On the walk through the depths of the Palais, a tasting of some wines: one from Georgia, orange in color, which is made with the oldest known winemaking technique, with neighborhood jars. The French winery is the star of this Viennese wine opera. Bottles worth 17 million waiting to be uncorked. A spectacle, without forgetting the storm of bubbles and prices from the cava cellar.
A 2002 R.D. Bollinger? Extra Brut Magnum? 850 euros. A Dom Pérignon Magnum from 2008? 950. An Arnould Rosé costs 100 euros. “Drinking a wine or cava that costs more than 400 euros is for those who know a lot, who know how to distinguish many notes,” points out the cicerone.
To avoid getting dizzy, you have to eat. All flavors and prices. The mark of outstanding chefs such as Heinz Reitbauer, Silvio Nickol, Paul Ivic or Juan Amador, of Spanish origin, the first three Michelin stars in the city.
At Das Hof, a restaurant on top of a building by Jean Nouvel, the experience is multiple: the views over the city are the most impressive, the food is top-notch, the wines served are all Viennese bubbling, in the air the beats of the DJ’s music and on the ceiling, like a burning and moving sky, the projections of the artist Pipilotti Rist.
At Alma, a gastrotheque run by Christina Nasr and chef and sommelier Andreas Schwart, wine is sacred but at rational prices and the menu pampers vegetables in all possible textures.
These are modern establishments, the classic heuriger need no introduction: the taverns offer traditional Viennese cuisine (that is, from all corners of what was the Austro-Hungarian Empire) such as schnitzel or tafelspitz, washed down with the owners’ wines.
It was always like this: Beethoven, who moved no less than 67 times (sometimes due to manias, other times due to debts) in Vienna drank and ate in dozens of heuriger, including the Mayer-am-Platz, which also bears his name because it is located four steps from the Beethoven museum and park. The Obermann is another flagship classic.

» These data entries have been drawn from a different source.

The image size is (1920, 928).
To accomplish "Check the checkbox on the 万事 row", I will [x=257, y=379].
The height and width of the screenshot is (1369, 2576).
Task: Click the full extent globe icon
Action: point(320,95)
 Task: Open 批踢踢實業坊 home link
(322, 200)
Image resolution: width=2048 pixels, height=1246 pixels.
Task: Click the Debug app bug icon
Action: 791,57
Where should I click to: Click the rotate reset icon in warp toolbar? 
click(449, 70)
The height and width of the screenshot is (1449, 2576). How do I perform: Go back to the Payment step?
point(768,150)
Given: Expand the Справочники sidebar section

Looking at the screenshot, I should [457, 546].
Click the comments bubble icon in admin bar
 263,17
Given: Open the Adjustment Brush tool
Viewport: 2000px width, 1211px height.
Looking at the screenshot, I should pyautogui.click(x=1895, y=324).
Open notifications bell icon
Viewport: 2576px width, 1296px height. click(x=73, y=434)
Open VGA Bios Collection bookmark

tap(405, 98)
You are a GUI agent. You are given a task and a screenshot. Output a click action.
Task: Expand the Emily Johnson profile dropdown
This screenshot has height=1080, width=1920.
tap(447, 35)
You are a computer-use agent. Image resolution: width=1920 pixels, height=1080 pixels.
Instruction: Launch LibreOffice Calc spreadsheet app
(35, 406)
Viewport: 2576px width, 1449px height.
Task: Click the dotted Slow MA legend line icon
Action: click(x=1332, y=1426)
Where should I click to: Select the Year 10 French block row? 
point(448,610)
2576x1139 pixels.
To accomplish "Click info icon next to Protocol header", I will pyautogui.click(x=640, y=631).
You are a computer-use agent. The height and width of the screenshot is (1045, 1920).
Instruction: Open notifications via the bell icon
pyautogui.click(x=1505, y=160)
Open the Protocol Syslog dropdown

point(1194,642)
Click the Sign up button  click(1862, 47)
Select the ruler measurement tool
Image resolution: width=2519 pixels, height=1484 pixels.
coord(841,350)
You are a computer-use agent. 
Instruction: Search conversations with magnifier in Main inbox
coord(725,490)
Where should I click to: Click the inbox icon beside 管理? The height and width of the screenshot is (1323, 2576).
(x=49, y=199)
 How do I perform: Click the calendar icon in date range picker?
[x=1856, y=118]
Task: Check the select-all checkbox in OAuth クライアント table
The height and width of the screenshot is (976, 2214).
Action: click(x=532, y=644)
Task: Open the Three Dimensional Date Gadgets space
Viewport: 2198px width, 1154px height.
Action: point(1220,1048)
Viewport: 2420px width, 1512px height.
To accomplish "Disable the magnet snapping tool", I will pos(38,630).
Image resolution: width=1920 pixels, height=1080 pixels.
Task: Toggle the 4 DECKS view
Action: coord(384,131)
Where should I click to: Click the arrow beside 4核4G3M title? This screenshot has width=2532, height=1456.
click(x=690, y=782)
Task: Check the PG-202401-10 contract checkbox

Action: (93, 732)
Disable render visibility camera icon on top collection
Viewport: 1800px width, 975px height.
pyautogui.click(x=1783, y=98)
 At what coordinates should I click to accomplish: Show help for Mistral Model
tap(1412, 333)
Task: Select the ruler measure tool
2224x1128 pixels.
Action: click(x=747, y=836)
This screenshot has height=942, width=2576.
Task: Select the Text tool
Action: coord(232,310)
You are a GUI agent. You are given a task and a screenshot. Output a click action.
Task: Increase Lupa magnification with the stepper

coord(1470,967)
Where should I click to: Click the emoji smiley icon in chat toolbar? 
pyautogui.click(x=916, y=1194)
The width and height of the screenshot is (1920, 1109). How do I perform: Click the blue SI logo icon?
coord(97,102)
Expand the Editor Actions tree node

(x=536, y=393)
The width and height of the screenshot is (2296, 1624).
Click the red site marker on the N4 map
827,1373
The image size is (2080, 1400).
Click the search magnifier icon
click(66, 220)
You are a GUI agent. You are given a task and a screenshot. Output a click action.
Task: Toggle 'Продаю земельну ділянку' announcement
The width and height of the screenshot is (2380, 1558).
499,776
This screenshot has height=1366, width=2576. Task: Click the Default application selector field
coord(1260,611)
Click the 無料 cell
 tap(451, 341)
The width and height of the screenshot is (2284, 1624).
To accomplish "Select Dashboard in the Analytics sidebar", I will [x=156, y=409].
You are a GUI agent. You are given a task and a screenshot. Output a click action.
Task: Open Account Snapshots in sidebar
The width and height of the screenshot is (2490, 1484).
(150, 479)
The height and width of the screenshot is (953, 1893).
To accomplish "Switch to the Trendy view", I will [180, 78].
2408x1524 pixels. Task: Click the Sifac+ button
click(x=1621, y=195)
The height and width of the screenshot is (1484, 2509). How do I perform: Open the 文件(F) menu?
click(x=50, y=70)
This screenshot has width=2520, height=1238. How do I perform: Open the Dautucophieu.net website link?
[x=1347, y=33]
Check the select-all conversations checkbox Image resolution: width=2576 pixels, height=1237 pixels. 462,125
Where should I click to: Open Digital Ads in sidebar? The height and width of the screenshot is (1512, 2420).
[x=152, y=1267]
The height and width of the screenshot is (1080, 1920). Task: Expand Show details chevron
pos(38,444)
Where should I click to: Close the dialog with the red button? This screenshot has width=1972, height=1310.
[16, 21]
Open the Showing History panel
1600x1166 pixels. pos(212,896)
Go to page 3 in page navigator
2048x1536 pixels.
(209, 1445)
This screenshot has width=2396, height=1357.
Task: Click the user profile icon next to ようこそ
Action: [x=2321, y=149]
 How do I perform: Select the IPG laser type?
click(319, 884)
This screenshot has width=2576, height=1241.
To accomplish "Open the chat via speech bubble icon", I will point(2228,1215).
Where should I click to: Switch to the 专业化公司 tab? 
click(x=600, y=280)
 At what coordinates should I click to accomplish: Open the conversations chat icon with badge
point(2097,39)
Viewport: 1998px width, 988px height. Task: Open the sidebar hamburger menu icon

Wine in Vienna has become not an excuse to meet with friends, as coffee has traditionally been, but rather the motive, the driving force behind projects such as the Vinifero store, which is actually a winery run by a women’s association. , headed by Claire Yuan, who works as a network so that chefs and sommeliers occupy more spaces in Viennese restaurants.
Nowadays, the traditional figure of the ober, that arrogant waiter who served you almost out of pity, has declined in the old city on the Danube. The cafes are full of waitresses and the treatment is very different. Wine serves to liven up even workshops like those organized by ceramist Vera Grillmaier from the Never at Home association. The year ends and the city vibrates, tunes its instruments, while the earth sleeps under the blanket of dew waiting for a new harvest. Life, wine, violins, waltz, Vienna.